On any other night, the sight of a man dressed in nothing but leather chest straps, a matching thong, and loin cloth sauntering under the chandelier-lit lobby of the Hotel Whitcomb might have caused a stir. But among the many other men and women clad in leather coats, corsets and collars who gathered to attend the 2012 Mr. San Francisco Leather competition, the ensemble was fitting.
About 250 fans and leather lifestyle participants came to celebrate community achievements and select the next Mr. San Francisco Leather, who would represent the city in the upcoming International Mr Leather 2012 in Chicago this May. The contest, hosted by the non-profit SF Leather Alliance, was part of a larger weekend extravaganza, which featured educational seminars, an awards dinner, and celebratory brunch.
Former Mr. San Francisco Leather 2010 title holder Lance Holman explained contestants would have to be representatives for the city and a beacon for the global leather fetish community.
“Other places look to Mr. San Francisco for the way they help educate the youth and people to be comfortable with themselves,” Holman said. “The judges are looking for someone that represents the community and the leather fetish, community and lifestyle.”
Kate McKinely, one of the organization directors of the contest, mirrored Holman’s sentiment that the event was just as much about education as it was about leather itself.
“The Leather Alliance really focuses on education and outreach,” said McKinley.
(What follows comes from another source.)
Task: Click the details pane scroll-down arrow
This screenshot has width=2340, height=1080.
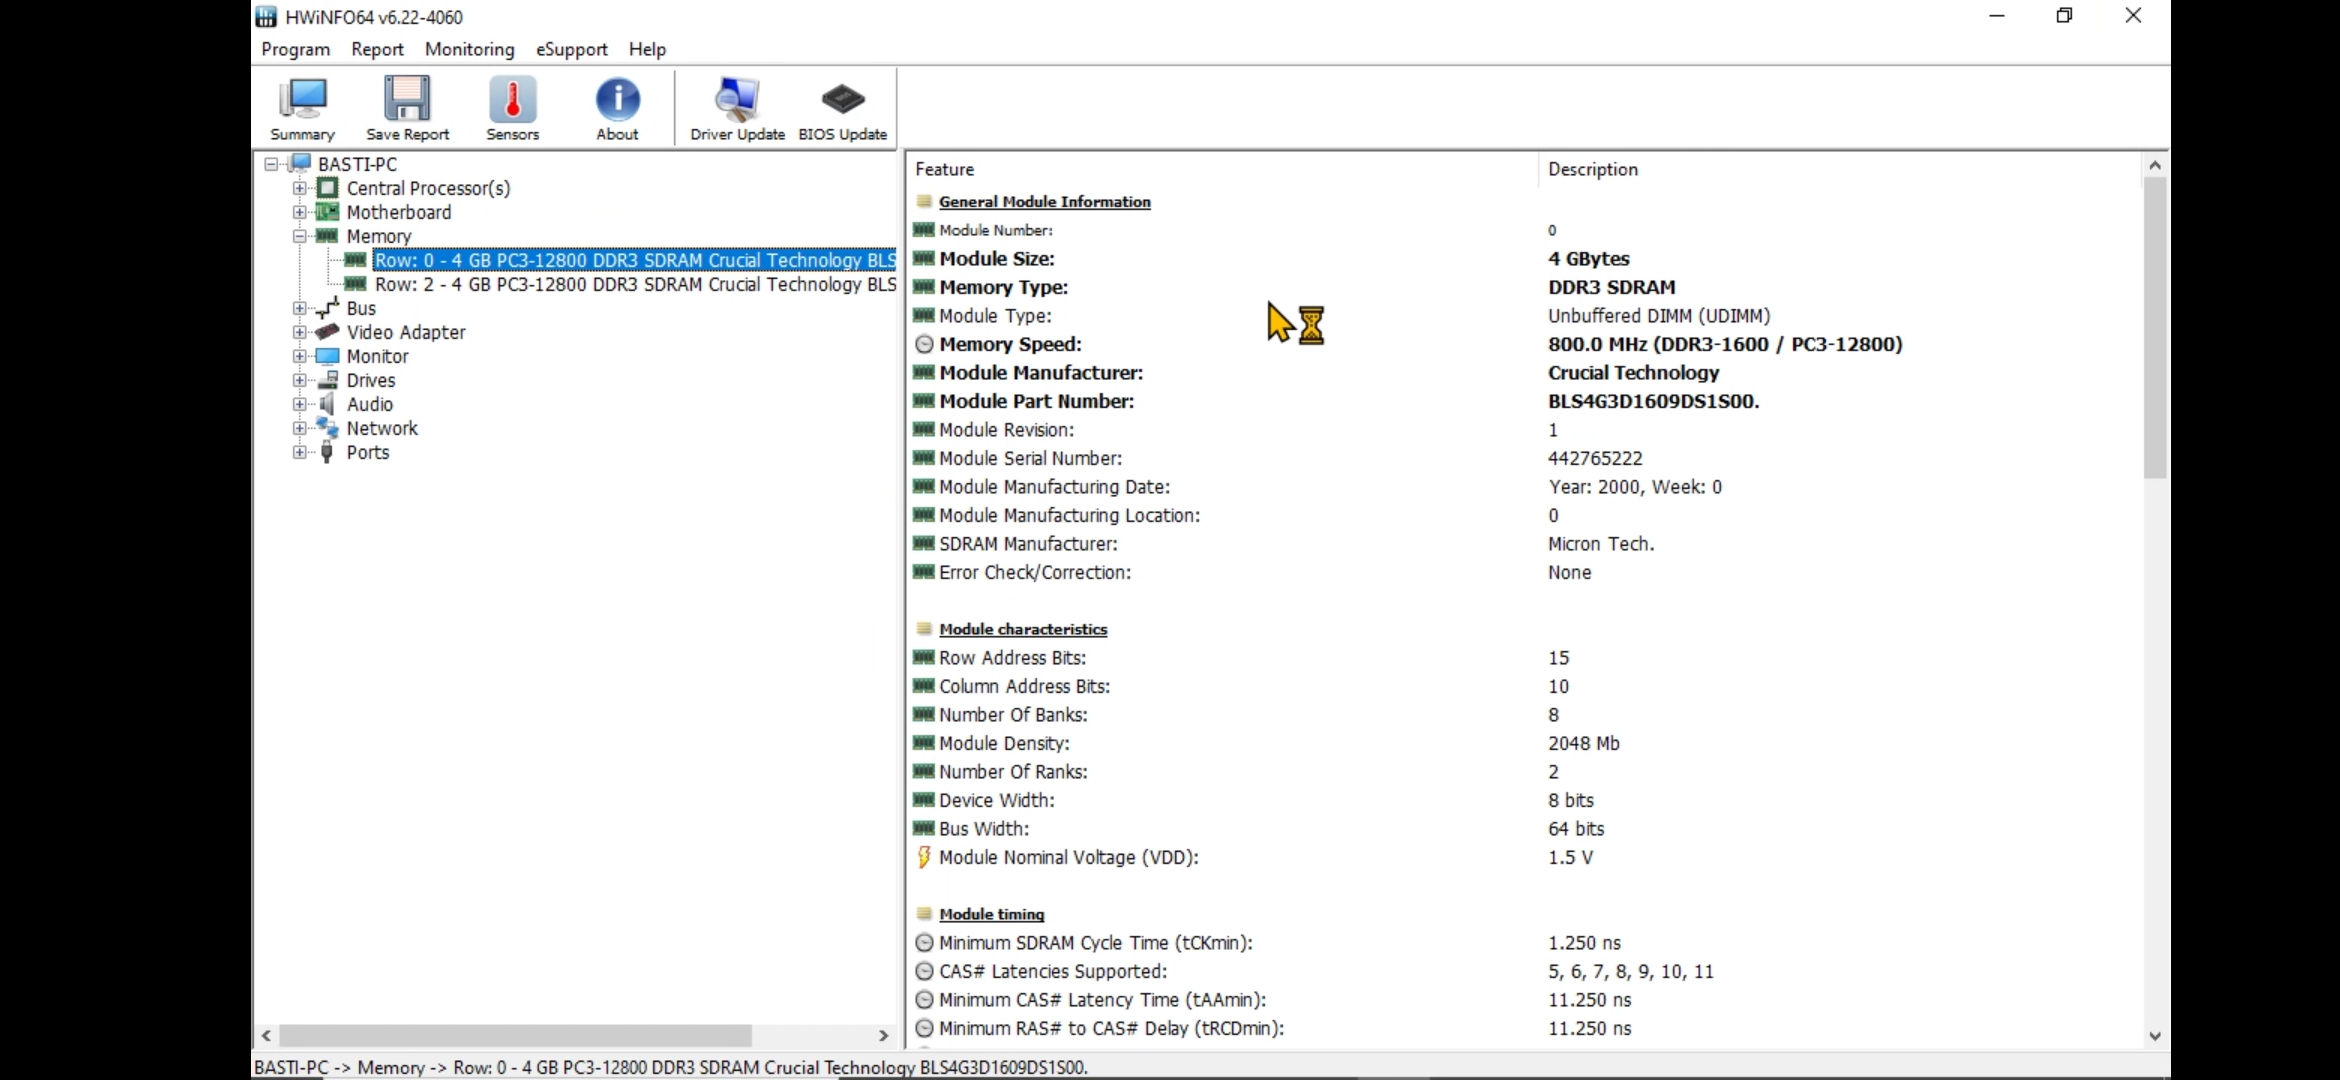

In fact, the SF Leather Alliance was born out of a 40-year-old $1,500 grant called the Bent Bike Fund, pooled together by the community to provide assistance for covering injuries and illnesses in the gay and motorcycle community.
One of the biggest misconceptions about leather life is a misplaced fear, said McKinley, who is also a part of San Francisco Girls of Leather. “We can seem kind of different at first, but on the inside most of us are just big teddy bears.”
Five contestants were judged on a pop question answer, a scripted fantasy performance, formal and jock strap leather wear, as well as a 90-second speech about their proposed involvement in the community as the future Mr. SF Leather. By the end of the night, Jessie Vanciel was selected to be come Mr. SF Leather 2012 after spending weeks running through potential pop questions, honing his 90-second speech, and practicing his scripted fantasy of a chance-sexual encounter between a forceful farmer and a lost country boy.
“Talking in public like that is amazingly difficult for me,” confessed Vanciel, who had struggled most with the speech on community outreach. Vanciel, who had previous experience volunteering and participating extensively in educational outreach, hoped to provide a welcoming space for “newbies” curious about leather life.
“We [have to] be more visible in the regular world so that people can find us and know how proud we are to be leather men,” Vanciel said.
Although he didn’t take home a title, contestant Stephen Charles, was with complete peace about the outcome.
These contests always choose the best candidate. Certainly, I would have done many things differently, but that’s all gone now,” said Charles, who had nothing but love for the leather community.
“It’s home,” Charles said. “It’s a community of people who will welcome and support me as long as I give to them everything that they give to me.”